The rising cost of labor affects smaller companies to a greater extent, especially microSMEs with fewer than 10 workers. In fact, Cepyme draws attention to the fact that since the recovery from the worst moments of the pandemic began, for most of the time, labor costs increased faster in small companies than in medium-sized companies. Hence, since the first quarter of 2021, a difference of more than six percentage points has accumulated between the increase in labor costs according to the size of the company (24% more in small companies, compared to 18% in the medium ones).
The SME employers attribute the greatest increase in labor costs in companies with fewer workers to “the rapid increase in the minimum interprofessional wage (SMI) decided outside the provisions of the Workers’ Statute.” As they explain, the average salary of smaller companies is lower. Therefore, the same increase in the legal minimum remuneration tends to have a proportionally greater impact the smaller the size of the firm.
This has caused the successive increases in the SMI (26% since 2019, going from 900 to 1,134 euros per month) to have reduced the gap between the salaries of small and medium-sized companies. Specifically, the average salary of the smallest companies is 84.1% of the salary of the medium-sized companies, compared to 79% three years ago. This represents the smallest difference since this comparison began in 2005. According to employers’ calculations that will be updated soon, the latest increases in the minimum wage have prevented the creation of some 350,000 additional jobs.
Little room to invest
Diego Barceló, head of Studies at Cepyme, considers that this difference in impact depending on the volume of a company “leaves smaller companies with less room for job creation and investment.” This is reflected, according to his story, in a slowdown in new employment and an increase in credit applications.
Thus, in the third quarter of 2024, the workforce of SMEs increased by 1.9%, compared to a year before, which has represented the smallest advance in the last three and a half years. And, for the first time in seven quarters, the number of employees in SMEs grew less than the volume of sales (which has barely advanced 0.6% since before the pandemic, although they are recovering in recent quarters). This has helped to compensate for part of the average productivity lost in previous quarters, but not enough to turn this indicator positive after seven consecutive quarters of year-on-year declines.
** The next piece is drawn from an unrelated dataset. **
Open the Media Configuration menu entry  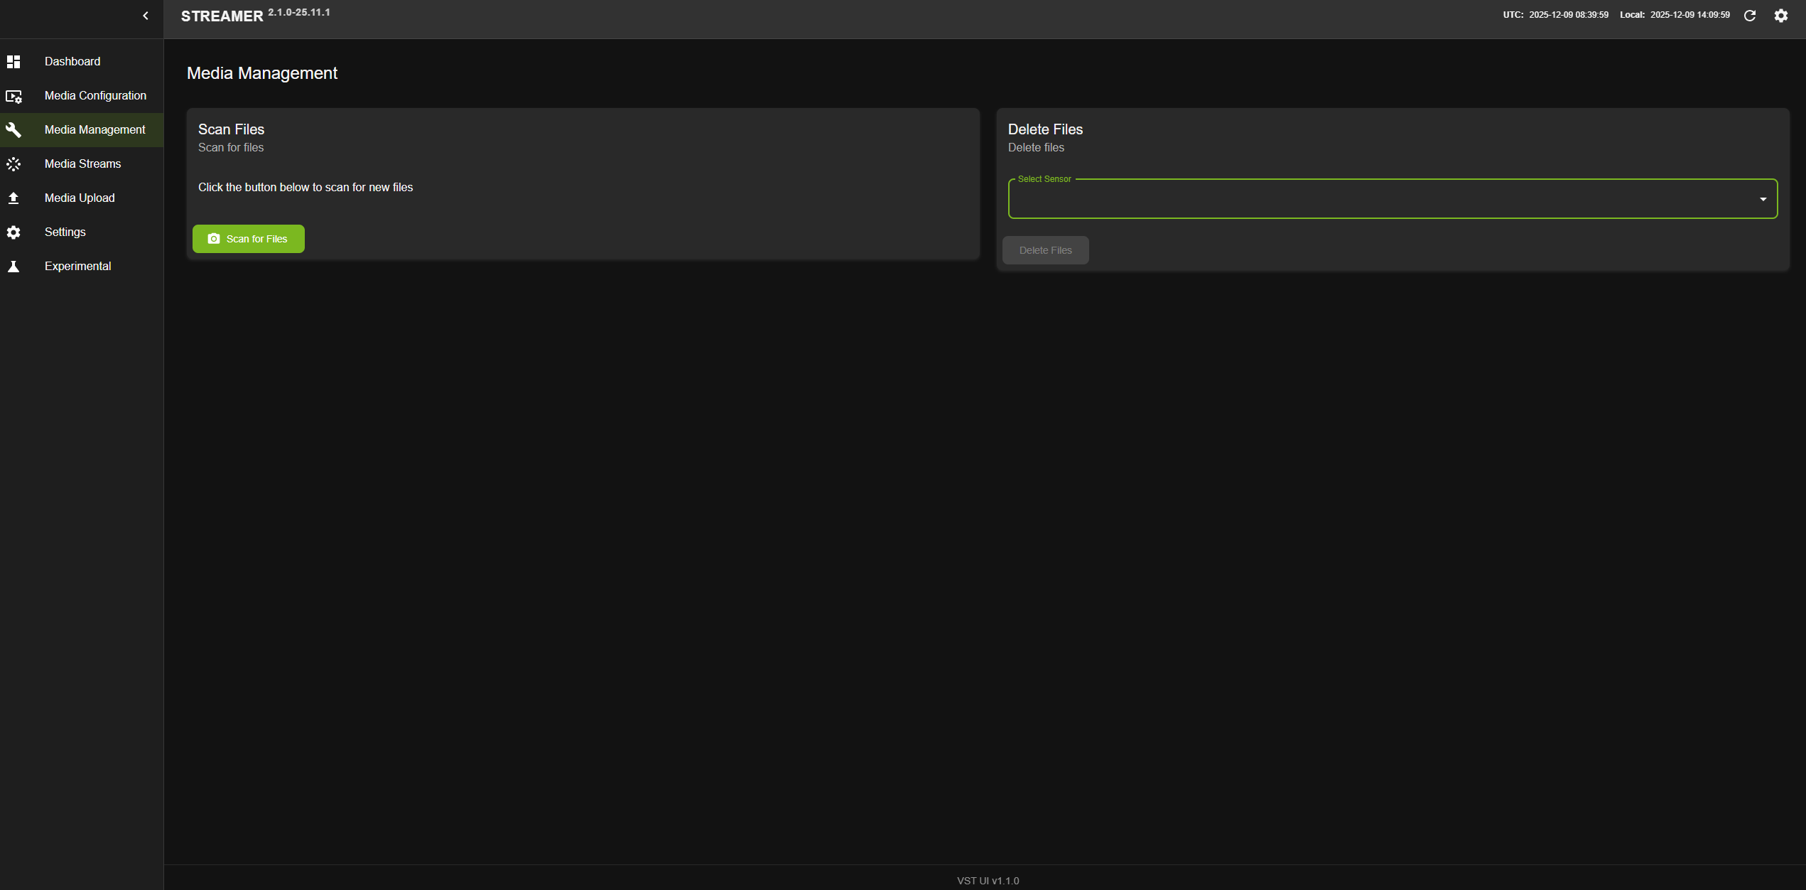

For its part, new bank loans to SMEs grew by 12% year-on-year at constant prices in the third quarter of the year. In this way, credits for these companies “have returned to where they were in 2017, despite the fact that the GDP is close to 11% higher,” they point out at Cepyme.
Fall in profitability
In this scenario, the study summarizes the situation of SMEs in the progress of one indicator: their gross profitability. It involves measuring the difference, before taxes, between sales and the cost of goods sold (raw materials, labor, energy, and other inputs). The result is that SMEs are now 12% less profitable in gross terms than in 2019. Thus, the moderation of inflation, the price of energy (which fell by 10% in the third quarter) or the latest rebound in Sales are not enough to compensate for other extra costs, mainly labor costs.
For all this, those responsible for Cepyme insist on demanding “that SMEs be thought of when adopting economic measures and ensuring that these encourage the gain in business size, especially before adopting decisions regarding minimum wage or increase in contributions.” ”.